Nether Light
Page 34
The Incubator still ran, frosted over, bubbling sounds coming from inside. Frustratingly, there was nothing to do but wait. Hopefully, Nyra would come up with a plausible explanation as to its use before Tishara and Moran began duties for the day. Guyen wouldn’t be around. Despite his new malaise, he had an appointment to keep with Captain Palin.
An hour later, he arrived at Garrison. Rossi waited in the corridor outside Palin’s office with two of his squad—a woman named Dark Carla, short-cropped, black hair, and Tarobert, a tanned youth, hair wavy brown. He was the kind girls swooned over. Mind you, Dark Carla turned eyes too in her tight-fitting red jacket and thigh-hugging britches.
“Shit,” she said, after Rossi had made sullen introductions. “Does he always look that rough?”
Rossi smirked. “On a good day.”
Guyen snorted an unimpressed laugh. To be fair, he probably looked as bad as he felt, which was pretty bad, the weakness, fever and nausea augmented with irritability and frazzled stress.

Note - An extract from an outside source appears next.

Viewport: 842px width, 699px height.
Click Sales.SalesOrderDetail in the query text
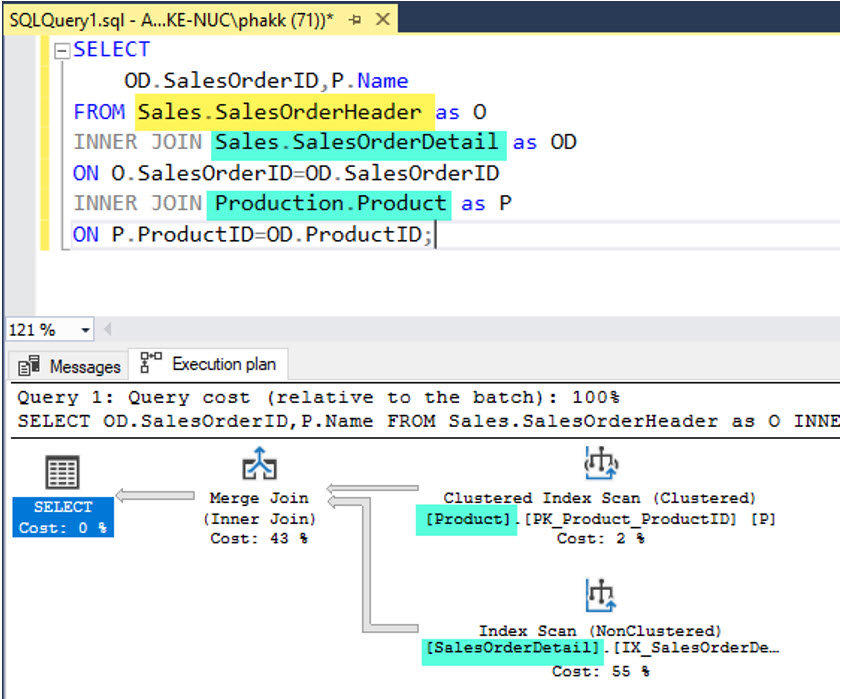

Palin’s secretary, a greying man in dark, soulless linens, emerged from the office. “He’ll see you now,” he barked. They filed inside.
The office still smelled of the gods-awful polish.
“Good morning,” Palin said. “Glad you could join us, Yorkov.” Rossi swapped a look of annoyance with Tarobert. Palin opened a folder. “How’s your understanding of the Karkh dialect, Yorkov? It is a Krellen tongue, I believe?”
Guyen blinked, clearing floaters from his vision. “Yes, sir. Passable, sir.”
Palin beamed. “Good, we have a situation you might help with. There’s a hamlet called Hystein, two hours ride south of here. A Krellen rebel holed up there wants to talk. Doesn’t speak a word of Common. You four are to pay him a visit. Find out what he knows.” He pushed a piece of paper across his desk. “Here are the directions.”
Rossi took the sheet. “Sir, do we not have professional translators available?”
“No,” Palin said. “None that can understand the Karkh dialect. And I’m not minded to pass this on to Culture.”
“What if Yorkov can’t understand him, sir?”
“Yarkh knekhon kouesta,” Guyen said flatly. It was a Krellen insult. Something like you have womanly hips.
Palin nodded approvingly. “Once again, Rossi, you seem to be under the misapprehension I require your input on my orders. I don’t. Just make sure Yorkov meets this Krellen, and don’t let anything happen to the horses, or yourselves. Are we clear?”
Rossi saluted. “Yes, sir.”
Dark Carla and Tarobert followed suit. Guyen offered an awkward smile. Palin dismissed them with a wave.
It was a brisk but dry day out in the parade ground. A stable hand appeared with a horse for Guyen—a medium-sized grey mare, cantankerous if her aggravated snorting was anything to go by. He eyed the animal warily. His horsemanship was limited to exercising the mounts at the hexium, and he hardly felt up to taming the beast today. His leather gloves were some protection for the cuts on his palms, but he had no energy. None at all. He put a foot in the stirrup. The horse moved and he fell off.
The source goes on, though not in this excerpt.